Do Today's Have-It-All Moms Regret Having So Many Choices?
Filed under: Opinions
We have children. We have dentist appointments to schedule, fridges to clean out, socks to find, birthday party RSVPs to make, coats to find, bills to mail, laundry to rewash because we forgot to dry it yesterday and now it stinks, grocery lists to make, hair to untangle, camps to sign up for, backpacks to find, dinner recipes to pick out, lunches to make, little fingernails that once again need clipping, play dates to arrange, bus stops we can't be late for but are going to be because NO ONE CAN FIND THEIR SHOES ...
On top of that, in my case, I've added a blog that I work on nearly every day. Lots of email to which I need to respond. Tweets to tweet. A Facebook fan page to update. Daily Hope messages to send out to women suffering from postpartum depression. A ParentDish column to write. A new nonprofit to get off the ground.

▶ [Data for review]:

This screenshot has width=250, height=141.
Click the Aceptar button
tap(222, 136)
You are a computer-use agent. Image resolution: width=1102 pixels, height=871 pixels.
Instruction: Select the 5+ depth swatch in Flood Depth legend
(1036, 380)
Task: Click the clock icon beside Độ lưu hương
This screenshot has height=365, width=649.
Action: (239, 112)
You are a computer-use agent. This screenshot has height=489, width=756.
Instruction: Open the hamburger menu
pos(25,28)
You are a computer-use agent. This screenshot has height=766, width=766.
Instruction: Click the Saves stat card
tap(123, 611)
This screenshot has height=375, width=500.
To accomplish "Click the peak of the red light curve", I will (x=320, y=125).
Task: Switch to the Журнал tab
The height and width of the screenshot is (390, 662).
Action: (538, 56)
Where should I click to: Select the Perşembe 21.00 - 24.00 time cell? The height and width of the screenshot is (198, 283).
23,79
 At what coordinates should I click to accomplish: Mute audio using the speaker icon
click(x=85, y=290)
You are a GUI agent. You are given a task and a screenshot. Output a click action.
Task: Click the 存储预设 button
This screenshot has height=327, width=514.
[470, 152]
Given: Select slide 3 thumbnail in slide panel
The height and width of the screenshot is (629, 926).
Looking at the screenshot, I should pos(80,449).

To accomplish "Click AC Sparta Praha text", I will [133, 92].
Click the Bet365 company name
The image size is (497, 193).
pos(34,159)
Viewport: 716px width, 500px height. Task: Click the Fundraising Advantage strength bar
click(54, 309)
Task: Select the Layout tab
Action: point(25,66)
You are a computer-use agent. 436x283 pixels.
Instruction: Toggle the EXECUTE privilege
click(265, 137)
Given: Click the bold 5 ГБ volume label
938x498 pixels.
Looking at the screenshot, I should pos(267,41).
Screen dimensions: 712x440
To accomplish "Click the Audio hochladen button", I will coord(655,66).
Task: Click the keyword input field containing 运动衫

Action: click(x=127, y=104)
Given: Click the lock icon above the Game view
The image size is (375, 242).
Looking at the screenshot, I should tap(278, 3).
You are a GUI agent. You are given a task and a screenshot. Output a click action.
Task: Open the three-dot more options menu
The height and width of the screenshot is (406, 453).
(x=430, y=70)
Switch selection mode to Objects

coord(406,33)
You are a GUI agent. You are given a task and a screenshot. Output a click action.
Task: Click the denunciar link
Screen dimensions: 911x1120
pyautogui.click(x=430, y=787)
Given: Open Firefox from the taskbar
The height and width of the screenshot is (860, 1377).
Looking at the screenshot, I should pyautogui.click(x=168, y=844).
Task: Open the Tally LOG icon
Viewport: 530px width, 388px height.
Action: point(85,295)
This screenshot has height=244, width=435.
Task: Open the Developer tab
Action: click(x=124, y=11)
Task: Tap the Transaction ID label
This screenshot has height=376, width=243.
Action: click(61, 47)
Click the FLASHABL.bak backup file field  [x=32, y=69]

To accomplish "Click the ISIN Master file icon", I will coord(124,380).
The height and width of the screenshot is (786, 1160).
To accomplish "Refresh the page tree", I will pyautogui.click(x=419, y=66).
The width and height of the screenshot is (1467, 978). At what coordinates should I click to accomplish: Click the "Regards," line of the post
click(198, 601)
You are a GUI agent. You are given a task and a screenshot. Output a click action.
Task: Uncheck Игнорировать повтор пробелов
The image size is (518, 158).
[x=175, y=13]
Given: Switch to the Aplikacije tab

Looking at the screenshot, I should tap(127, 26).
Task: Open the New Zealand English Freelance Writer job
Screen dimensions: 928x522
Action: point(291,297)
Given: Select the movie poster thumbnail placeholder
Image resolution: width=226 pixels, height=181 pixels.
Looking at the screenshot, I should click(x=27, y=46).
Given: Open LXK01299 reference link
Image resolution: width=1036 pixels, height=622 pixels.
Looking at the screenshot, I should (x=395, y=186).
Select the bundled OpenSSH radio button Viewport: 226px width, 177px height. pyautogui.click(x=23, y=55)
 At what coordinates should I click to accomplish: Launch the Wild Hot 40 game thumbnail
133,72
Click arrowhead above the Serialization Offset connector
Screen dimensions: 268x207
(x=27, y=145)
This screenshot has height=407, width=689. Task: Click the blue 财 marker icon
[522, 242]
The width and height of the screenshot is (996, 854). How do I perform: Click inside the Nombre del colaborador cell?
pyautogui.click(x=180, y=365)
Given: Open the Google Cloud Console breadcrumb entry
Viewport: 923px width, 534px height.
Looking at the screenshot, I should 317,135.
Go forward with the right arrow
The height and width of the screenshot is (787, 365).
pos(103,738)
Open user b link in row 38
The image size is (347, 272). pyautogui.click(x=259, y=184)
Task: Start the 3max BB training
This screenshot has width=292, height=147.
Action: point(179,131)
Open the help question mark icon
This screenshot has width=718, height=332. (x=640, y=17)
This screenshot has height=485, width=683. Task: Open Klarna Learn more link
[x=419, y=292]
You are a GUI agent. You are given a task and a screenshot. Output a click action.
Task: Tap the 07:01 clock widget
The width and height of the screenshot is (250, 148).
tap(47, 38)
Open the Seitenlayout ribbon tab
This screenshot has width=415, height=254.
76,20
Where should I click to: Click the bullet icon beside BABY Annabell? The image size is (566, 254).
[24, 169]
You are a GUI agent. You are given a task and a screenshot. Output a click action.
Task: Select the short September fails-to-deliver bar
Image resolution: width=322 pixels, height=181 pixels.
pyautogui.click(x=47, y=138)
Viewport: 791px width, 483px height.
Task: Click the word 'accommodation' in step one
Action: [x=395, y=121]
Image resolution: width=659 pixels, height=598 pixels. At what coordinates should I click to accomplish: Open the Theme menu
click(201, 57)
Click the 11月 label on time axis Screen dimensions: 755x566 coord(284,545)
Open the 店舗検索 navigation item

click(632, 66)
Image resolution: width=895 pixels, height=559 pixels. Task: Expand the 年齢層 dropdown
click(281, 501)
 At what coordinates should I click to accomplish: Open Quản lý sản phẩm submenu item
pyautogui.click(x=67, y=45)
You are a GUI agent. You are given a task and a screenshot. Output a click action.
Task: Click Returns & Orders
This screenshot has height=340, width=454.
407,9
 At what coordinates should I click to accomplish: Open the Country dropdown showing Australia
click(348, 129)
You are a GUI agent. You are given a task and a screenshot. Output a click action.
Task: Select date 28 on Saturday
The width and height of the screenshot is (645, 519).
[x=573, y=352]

▶ [What to work on]:
a) In the opinion piece about moms and their many choices, rewrite the paragraph beginning "On top of that, in my case" as a short list that keeps its main facts.
b) According to the opinion piece about moms and their many choices, what messages does the writer send out to women suffering from postpartum depression?
c) Pick up the opinion piece about moms and their many choices after its last sentence and continue it.

▶ [Responses to the tasks]:
a)
On top of family duties, the writer has:
- a blog worked on nearly every day
- lots of email needing replies
- tweets to post
- a Facebook fan page to update
- Daily Hope messages to send to women suffering from postpartum depression
- a ParentDish column to write
- a new nonprofit to get off the ground

b) Daily Hope messages.

c)
Every morning, I get up, get my kids ready and take them to school, and then I fly back home as fast as I can to start working. I work straight from 9 a.m. to 3 p.m.. I rarely get up from my desk, even to go to the bathroom. I'm on FI-YAH, fingers flitting across the keyboard. In fact, I'm so completely engrossed in working during those hours that I had to set an alarm on my phone to warn me when it's time to pick up the kids.
I love my work. It has enriched my life in ways that can't be measured. Every time I walk into my office I'm excited to get going. At the same time, though, I feel pressure. I've noticed that pressure hits its high point every day at about 2:30 p.m., when I start to feel the anxiety rising in my gut. Only 30 more minutes until the alarm goes off. I have so much to do. I'm way behind. Send that email, quick. Oh gosh, only 15 more minutes. What can I do in 15 minutes? Not much, at least not much that's done well anyway.
In the car on the way to the bus stop, I'm thinking about all the work I didn't accomplish, rather than all the things I did. Then it's homework time, snack time, empty-the-dishwasher time and play date time. My brain is still going, though: Crap, I missed that deadline. Wait, am I being present with my kids? Am I paying enough attention to them? Oh gosh. Stop thinking. Your babies. Important. Focus on the babies.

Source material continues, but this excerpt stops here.